This method is faster than counting the neighbours if the board has only few active cells and its worst case is a board whose cells are all on, in which case it is as good as neighbour-counting, because you have to touch each neighbours for each cell.
The next logical step is to represent the board as a sequence of bits, because bits already have a natural way of toggling, the exclusive or or xor oerator, ^. If you keep the list of neigbours for each cell as a bit mask m, you can then toggle the board b via b ^= m.
These are the improvements that can be made to the algorithm. The big improvement is to notice that the patterns will eventually repeat. (The toggling bears resemblance with Conway's Game of Life, where there are also repeating patterns.) Also, the given maximum number of possible iterations, 2⁶³ is suspiciously large.
The playing board is small. The example in your question will repeat at least after 2¹⁶ turns, because the 4×4 board can have at most 2¹⁶ layouts. In practice, turn 127 reaches the ring pattern of the first move after the original and it loops with a period of 126 from then.

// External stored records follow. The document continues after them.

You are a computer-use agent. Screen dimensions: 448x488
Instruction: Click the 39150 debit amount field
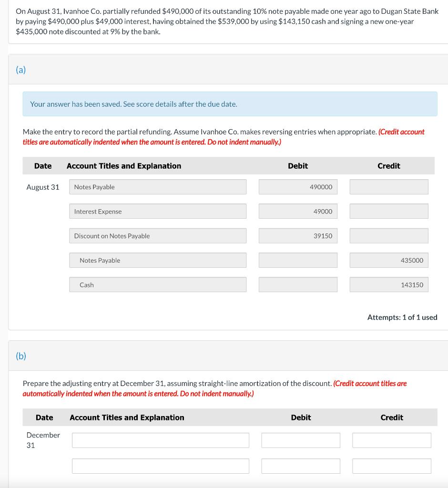click(x=297, y=235)
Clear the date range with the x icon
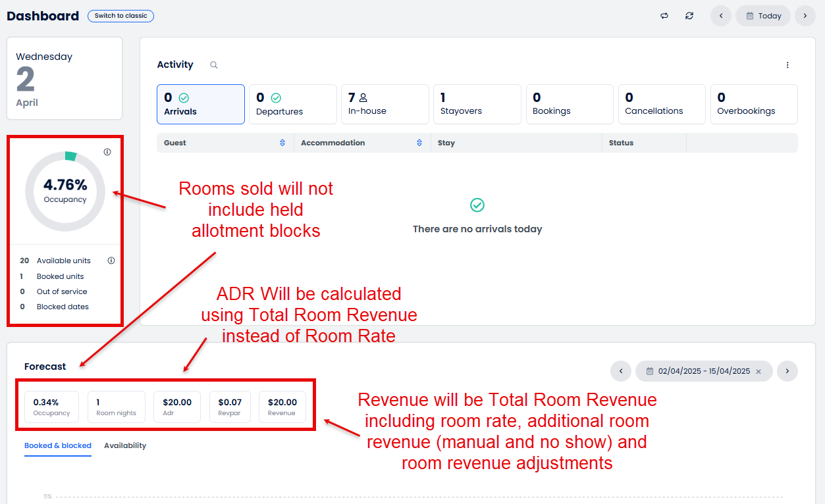825x504 pixels. (x=757, y=370)
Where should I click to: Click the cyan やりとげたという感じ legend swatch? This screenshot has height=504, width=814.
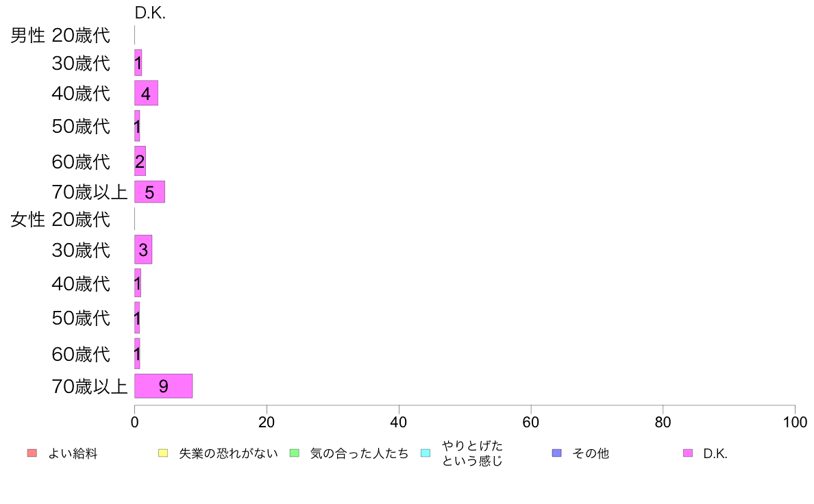click(x=426, y=453)
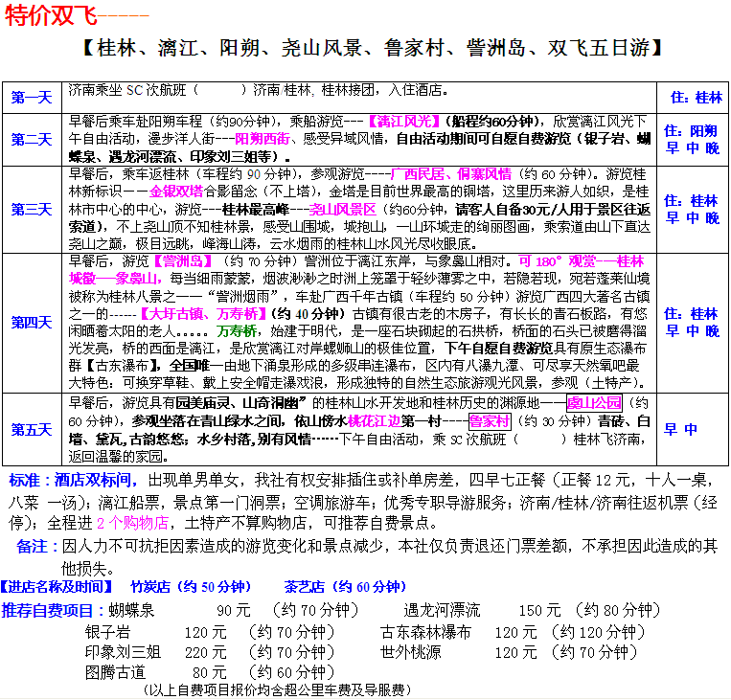Select the 推荐自费项目 heading
731x700 pixels.
(52, 611)
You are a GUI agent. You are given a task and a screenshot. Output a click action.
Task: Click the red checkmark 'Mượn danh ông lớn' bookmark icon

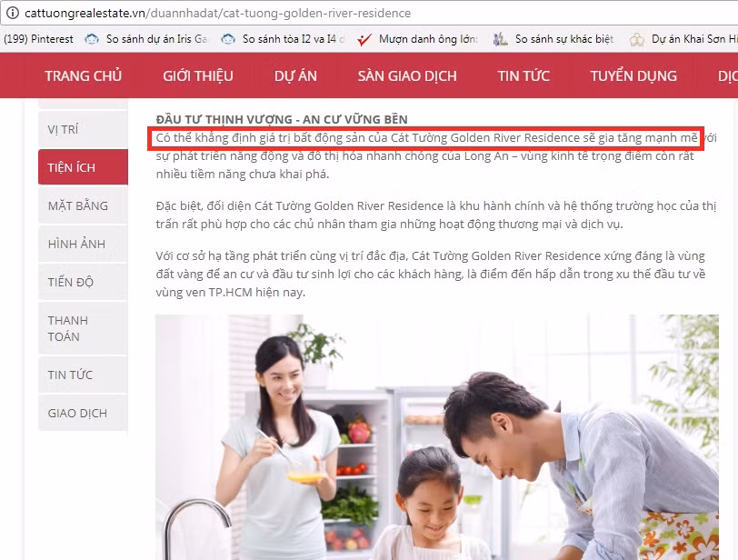click(x=364, y=39)
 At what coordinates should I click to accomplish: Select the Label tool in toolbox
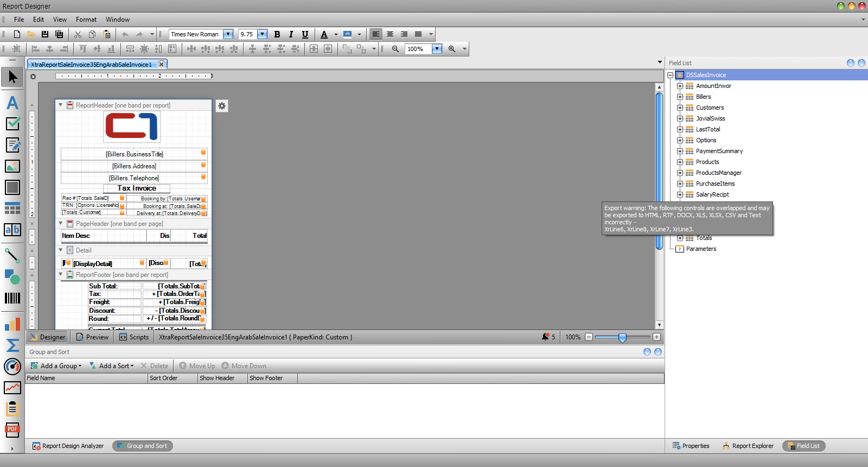[12, 103]
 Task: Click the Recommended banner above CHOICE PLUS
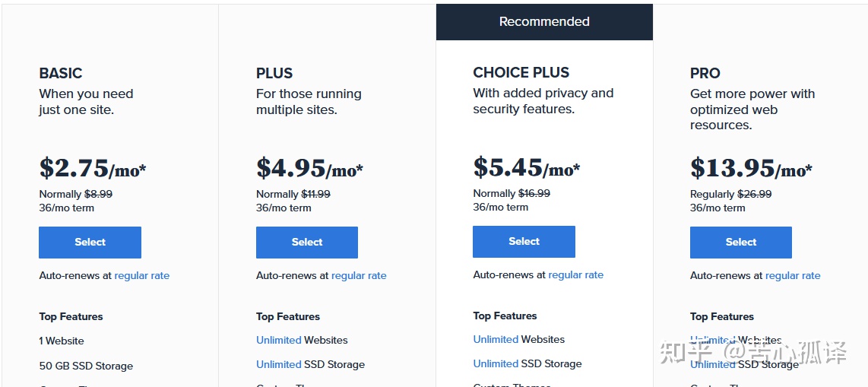pyautogui.click(x=544, y=22)
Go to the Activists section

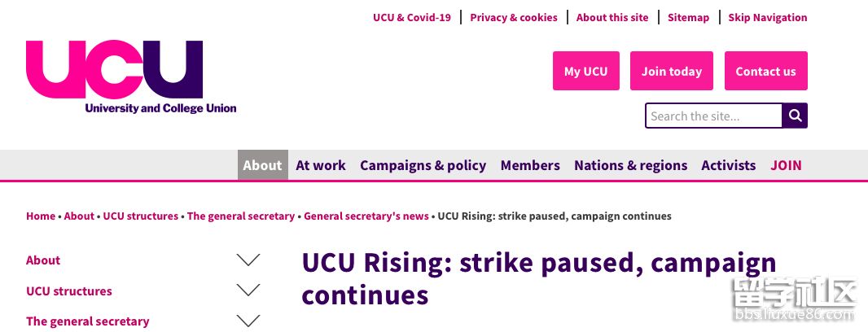coord(729,165)
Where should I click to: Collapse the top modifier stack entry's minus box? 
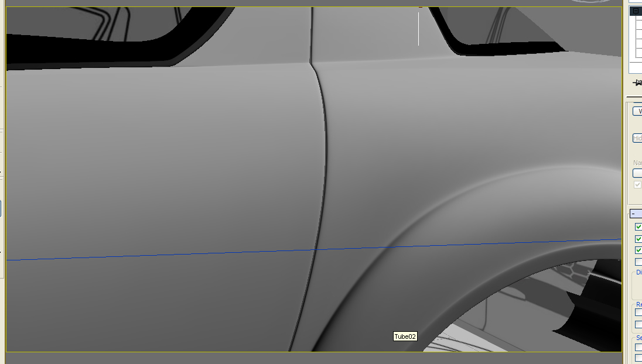pyautogui.click(x=636, y=11)
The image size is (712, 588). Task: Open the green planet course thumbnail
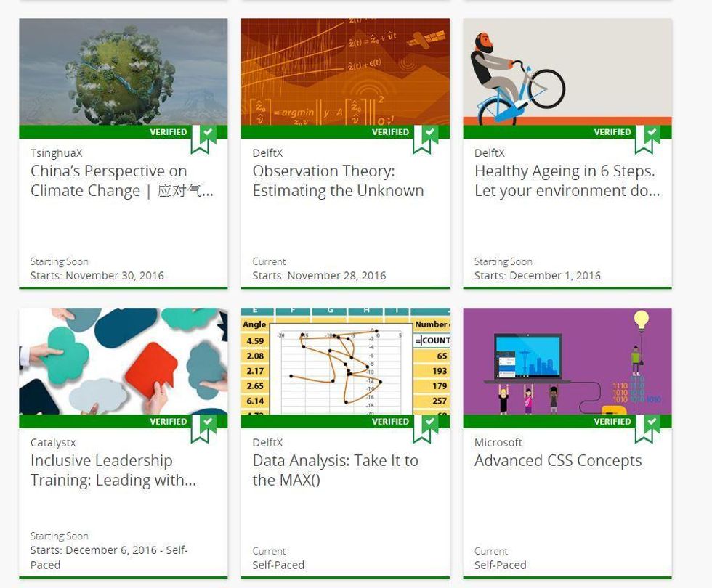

The bigger boards may have up to 2¹⁰⁰ layouts, so they may not repeat within 2⁶³ turns. A 10×10 board with a single active cell near the middle has ar period of 2,162,622. This may indeed be a topic for a maths study, as Aziuth suggests, but we'll tacke it with profane means: Keep a hash map of all previous states and the turns where they occurred, then check whether the pattern has occurred before in each turn.
We now have:
a simple algorithm for toggling the cells' state and
a compact bitwise representation of the board, which allows us to create a hash map of the previous states.
Here's my attempt:
#include <iostream>
#include <map>
/*
* Bit representation of a playing board, at most 10 x 10
*/
struct Grid {
unsigned char data[16];
Grid() : data() {
}
void add(size_t i, size_t j) {
size_t k = 10 * i + j;
data[k / 8] |= 1u << (k % 8);
}
void flip(const Grid &mask) {
size_t n = 13;
while (n--) data[n] ^= mask.data[n];
}
bool ison(size_t i, size_t j) const {
size_t k = 10 * i + j;
return ((data[k / 8] & (1u << (k % 8))) != 0);
}
bool operator<(const Grid &other) const {
size_t n = 13;
while (n--) {
if (data[n] > other.data[n]) return true;
if (data[n] < other.data[n]) return false;
}
return false;
}
void dump(size_t n, size_t m) const {
for (size_t i = 0; i < n; i++) {
for (size_t j = 0; j < m; j++) {
std::cout << (ison(i, j) ? 1 : 0);
}
std::cout << '\n';
}
std::cout << '\n';
}
};
int main()
{
size_t n, m, k;
std::cin >> n >> m >> k;
Grid grid;
Grid mask[10][10];
for (size_t i = 0; i < n; i++) {
for (size_t j = 0; j < m; j++) {
int x;
std::cin >> x;
if (x) grid.add(i, j);
}
}
for (size_t i = 0; i < n; i++) {
for (size_t j = 0; j < m; j++) {
Grid &mm = mask[i][j];
if (i % 2 == 0) {
if (i) {
if (j) mm.add(i - 1, j - 1);
mm.add(i - 1, j);
}
if (j) mm.add(i, j - 1);
if (j < m - 1) mm.add(i, j + 1);
if (i < n - 1) {
if (j) mm.add(i + 1, j - 1);
mm.add(i + 1, j);
}
} else {
if (i) {
if (j < m - 1) mm.add(i - 1, j + 1);
mm.add(i - 1, j);
}
if (j) mm.add(i, j - 1);
if (j < m - 1) mm.add(i, j + 1);
if (i < n - 1) {
if (j < m - 1) mm.add(i + 1, j + 1);
mm.add(i + 1, j);
}
}
}
}
std::map<Grid, size_t> prev;
std::map<size_t, Grid> pattern;
for (size_t turn = 0; turn < k; turn++) {
Grid next;
std::map<Grid, size_t>::const_iterator it = prev.find(grid);
if (1 && it != prev.end()) {
size_t start = it->second;
size_t period = turn - start;
size_t index = (k - turn) % period;
grid = pattern[start + index];
break;
}
prev[grid] = turn;
pattern[turn] = grid;
for (size_t i = 0; i < n; i++) {
for (size_t j = 0; j < m; j++) {
if (grid.ison(i, j)) next.flip(mask[i][j]);
}
}
grid = next;
}
for (size_t i = 0; i < n; i++) {
for (size_t j = 0; j < m; j++) {
std::cout << (grid.ison(i, j) ? 1 : 0);
}
std::cout << '\n';
}
return 0;
}
There is probably room for improvement. Especially, I'm not so sure how it fares for big boards. (The code above uses an ordered map. We don't need the order, so using an unordered map will yield faster code. The example above with a single active cell on a 10×10 board took significantly longer than a second with an ordered map.)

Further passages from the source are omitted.